• [Source excerpt]
start
In 1985, public interest and concern were stimulated by the discovery of the Antarctic ozone hole. Suddenly the invisible chemical changes in the stratosphere were made visible by satellite images of the Antarctic. A counternarrative was soon developed, led by Fred Singer. Writing in the Wall Street Journal, Singer criticized the "ozone scare" and asserted that there is no proof of ozone depletion or of a cause-and-effect relationship with CFCs. His thesis was that the science is uncertain, replacing CFCs will be difficult and expensive, and the scientific community is corrupt and motivated by self-interest and political ideology - the same arguments later used by global warming deniers.
As late as 1995, after the Montreal Protocol had banned most manufacture of CFCs, Singer testified before Congress that the scientific concern about ozone depletion was simply "wrong." He attacked the Swedish Academy of Sciences when the Nobel Prize in Chemistry was given for analysis of stratospheric ozone chemistry. Singer described his motivation in 1989 this way: “There are probably those with hidden agendas of their own - not just to save the environment but to change our economic system. Some are socialists, some are technology hating Luddites; most have a great desire to regulate on as large a scale as possible.” In 1991 he wrote that the real agenda of environmentalists was to destroy capitalism and replace it with some sort of worldwide utopian socialism - or perhaps communism. (All taken from Merchants of Doubt, which has extensive documentation.)”
Singer may have descended into paranoid nonsense in his social commentary, but his anti-science outputs had great influence - and still today, even though he died a few years ago. He received funding from Exxon Mobil for his activities, and, $5,000 a month "plus expenses" from the 'Heartland Institute", an anti-science, anti-government lobby body20.
This situation of large-scale misinformation can only be rectified by a strong government that is willing to stand up to the commercial-media free for all, but, during the period covered by this article the USA has had its politics dictated by commerce rather than by long-term good sense.
end
• [Required task a]
Starting at the first line of the records and ending with the line that contains "Action: [x=101, y=35]", swap "Register" for "Login" and write those lines out again with nothing else changed. Leave out the pictures.
The passage and the records have no connection to each other.

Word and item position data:
start
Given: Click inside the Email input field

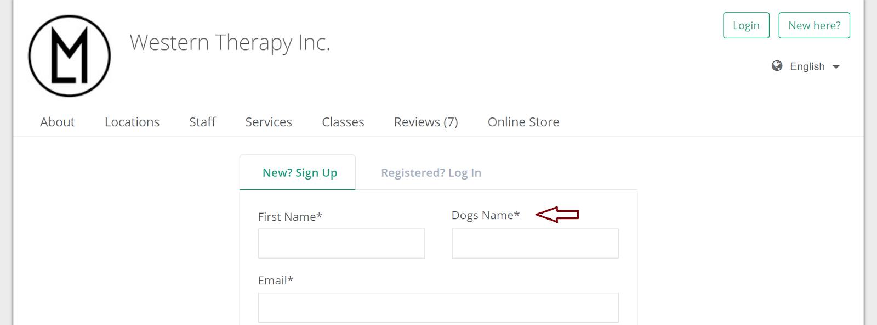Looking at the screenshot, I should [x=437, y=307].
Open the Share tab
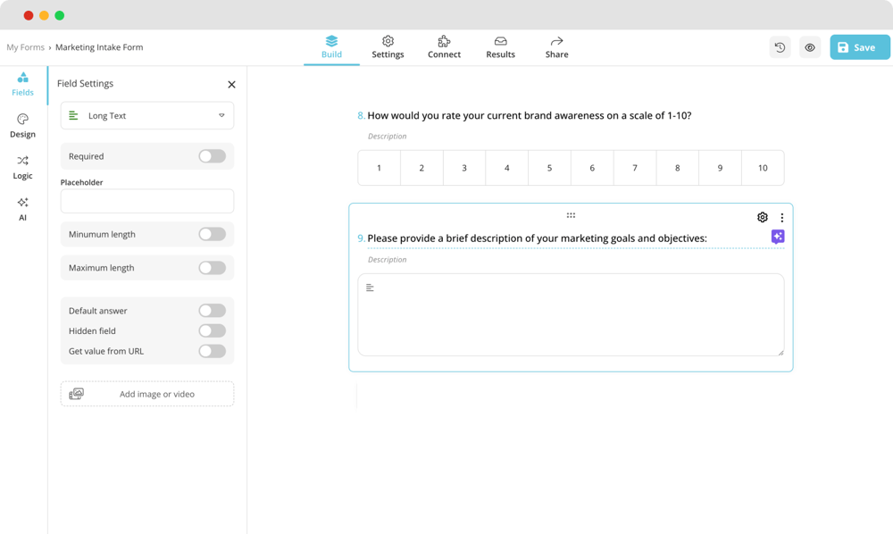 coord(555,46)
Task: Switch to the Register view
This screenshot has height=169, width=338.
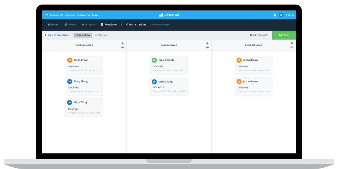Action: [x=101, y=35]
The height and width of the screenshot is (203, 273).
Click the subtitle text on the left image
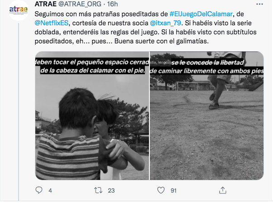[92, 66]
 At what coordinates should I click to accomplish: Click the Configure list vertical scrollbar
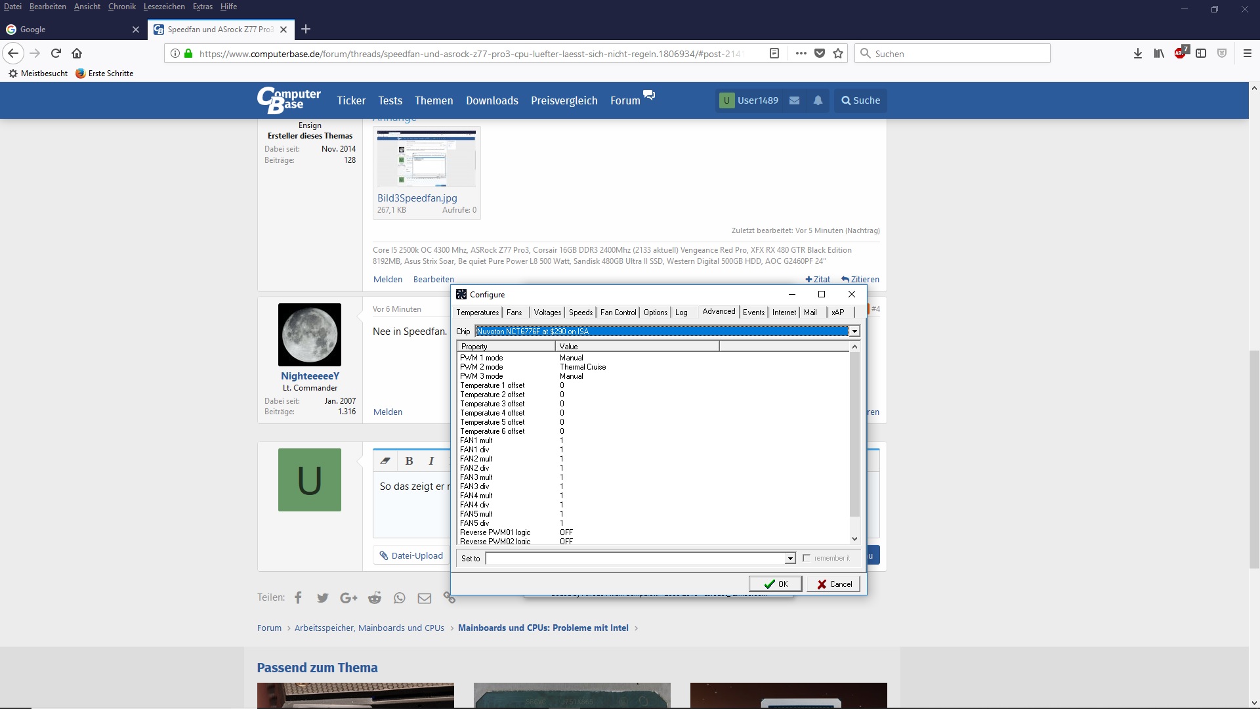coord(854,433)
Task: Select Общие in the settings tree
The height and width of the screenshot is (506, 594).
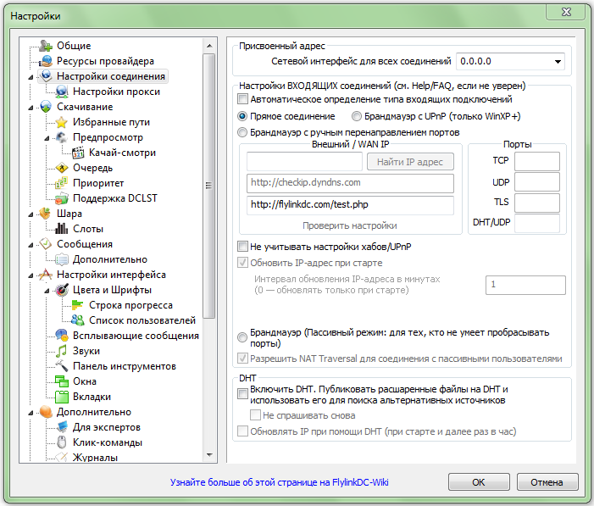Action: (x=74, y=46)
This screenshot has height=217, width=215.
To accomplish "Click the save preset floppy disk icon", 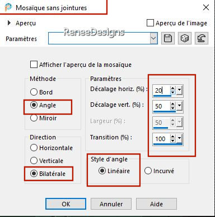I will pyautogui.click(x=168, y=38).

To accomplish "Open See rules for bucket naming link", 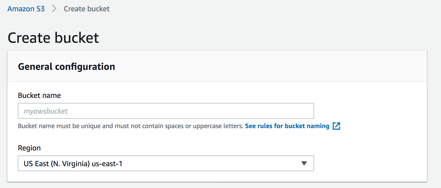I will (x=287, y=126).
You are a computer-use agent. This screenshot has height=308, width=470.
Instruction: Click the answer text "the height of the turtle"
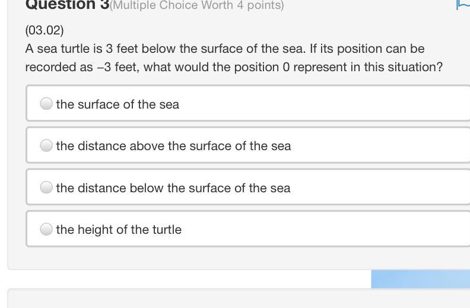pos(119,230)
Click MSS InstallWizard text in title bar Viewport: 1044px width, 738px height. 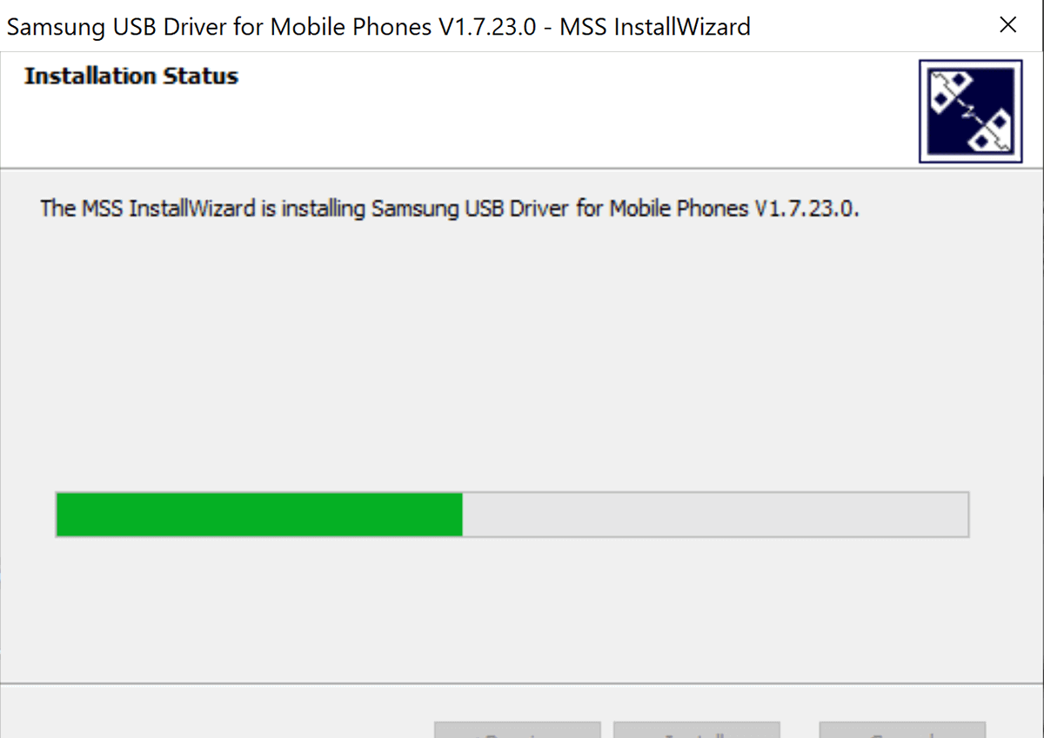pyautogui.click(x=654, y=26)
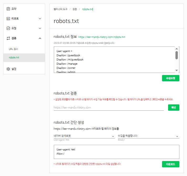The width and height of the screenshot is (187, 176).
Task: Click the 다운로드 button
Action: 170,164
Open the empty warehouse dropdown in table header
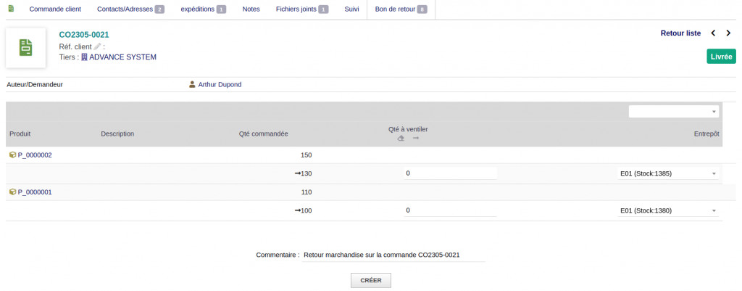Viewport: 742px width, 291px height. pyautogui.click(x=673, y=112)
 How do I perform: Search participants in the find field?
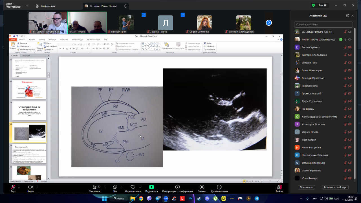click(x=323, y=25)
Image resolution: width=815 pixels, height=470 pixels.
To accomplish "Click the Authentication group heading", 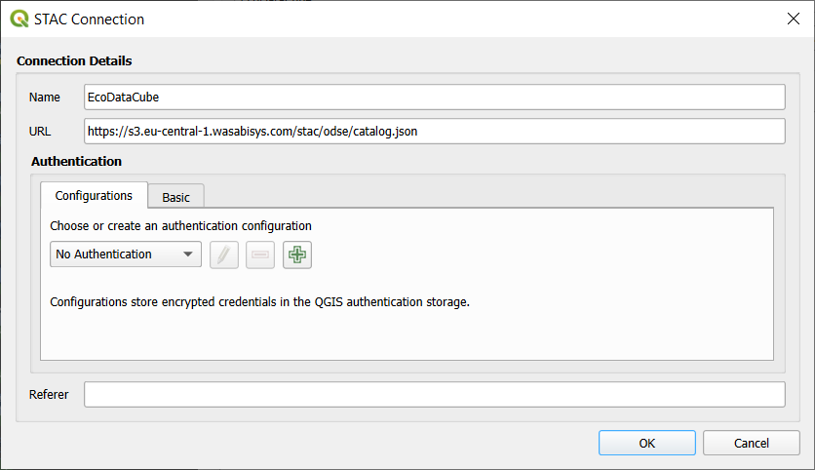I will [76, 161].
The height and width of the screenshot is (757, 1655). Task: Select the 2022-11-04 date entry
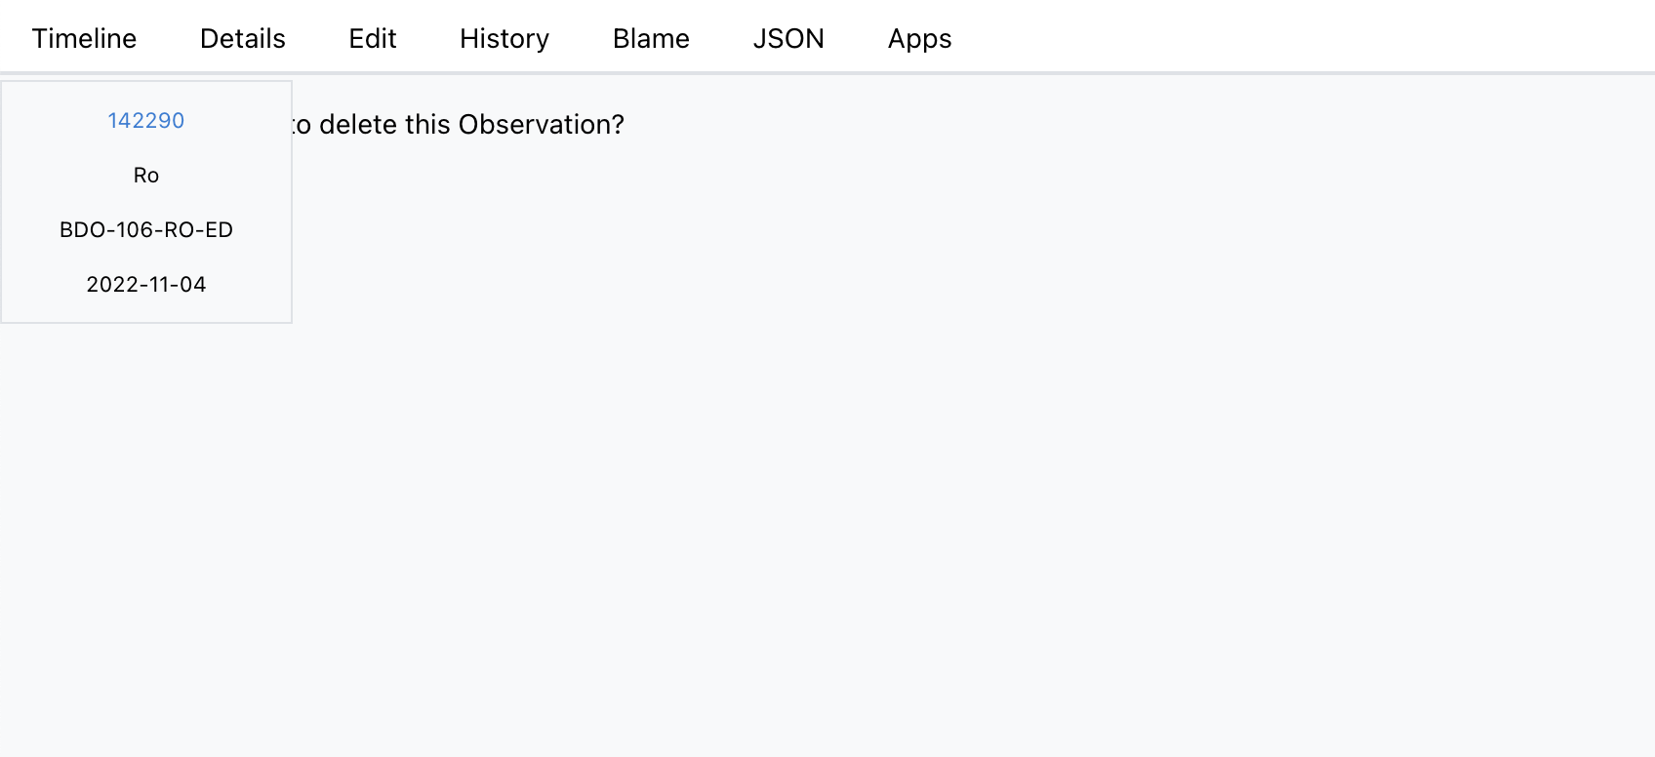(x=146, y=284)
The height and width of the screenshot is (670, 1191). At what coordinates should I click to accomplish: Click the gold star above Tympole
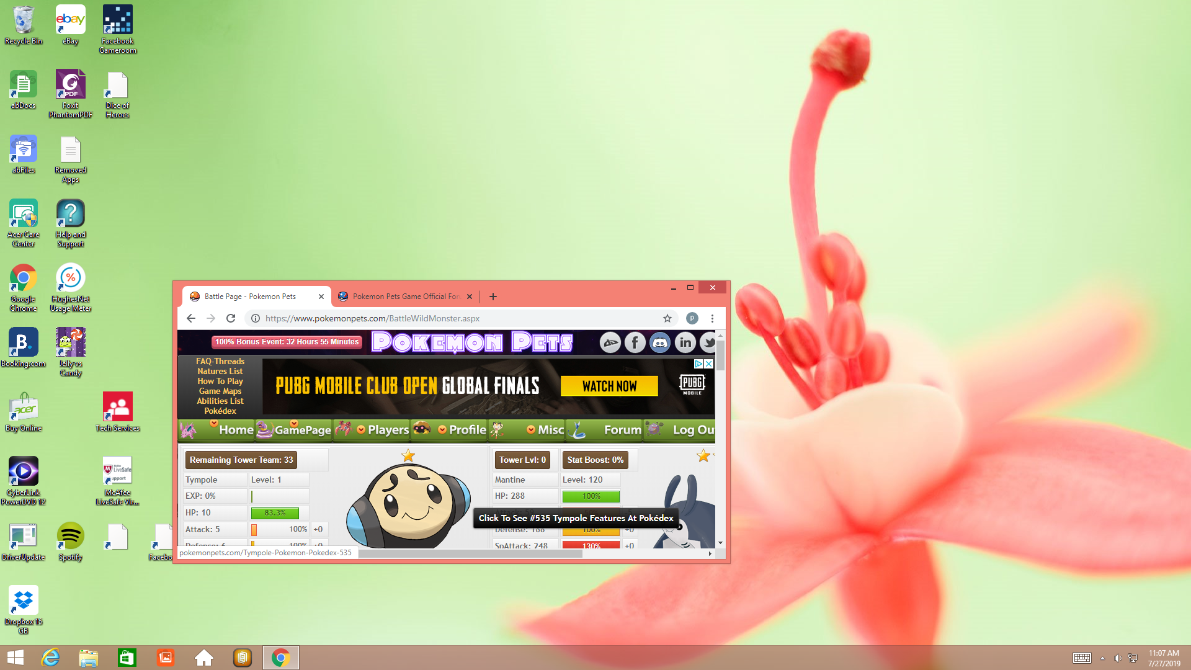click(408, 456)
end
• [Required task b]
Copy out the whole passage about Fred Singer and ozone depletion word for word.

• [Task output a]
Given: Click inside the Email input field

Looking at the screenshot, I should [x=437, y=307].
Open the Share tab
 coord(555,46)
Task: Switch to the Login view
This screenshot has height=169, width=338.
Action: [x=101, y=35]

• [Task output b]
In 1985, public interest and concern were stimulated by the discovery of the Antarctic ozone hole. Suddenly the invisible chemical changes in the stratosphere were made visible by satellite images of the Antarctic. A counternarrative was soon developed, led by Fred Singer. Writing in the Wall Street Journal, Singer criticized the "ozone scare" and asserted that there is no proof of ozone depletion or of a cause-and-effect relationship with CFCs. His thesis was that the science is uncertain, replacing CFCs will be difficult and expensive, and the scientific community is corrupt and motivated by self-interest and political ideology - the same arguments later used by global warming deniers.
As late as 1995, after the Montreal Protocol had banned most manufacture of CFCs, Singer testified before Congress that the scientific concern about ozone depletion was simply "wrong." He attacked the Swedish Academy of Sciences when the Nobel Prize in Chemistry was given for analysis of stratospheric ozone chemistry. Singer described his motivation in 1989 this way: “There are probably those with hidden agendas of their own - not just to save the environment but to change our economic system. Some are socialists, some are technology hating Luddites; most have a great desire to regulate on as large a scale as possible.” In 1991 he wrote that the real agenda of environmentalists was to destroy capitalism and replace it with some sort of worldwide utopian socialism - or perhaps communism. (All taken from Merchants of Doubt, which has extensive documentation.)”
Singer may have descended into paranoid nonsense in his social commentary, but his anti-science outputs had great influence - and still today, even though he died a few years ago. He received funding from Exxon Mobil for his activities, and, $5,000 a month "plus expenses" from the 'Heartland Institute", an anti-science, anti-government lobby body20.
This situation of large-scale misinformation can only be rectified by a strong government that is willing to stand up to the commercial-media free for all, but, during the period covered by this article the USA has had its politics dictated by commerce rather than by long-term good sense.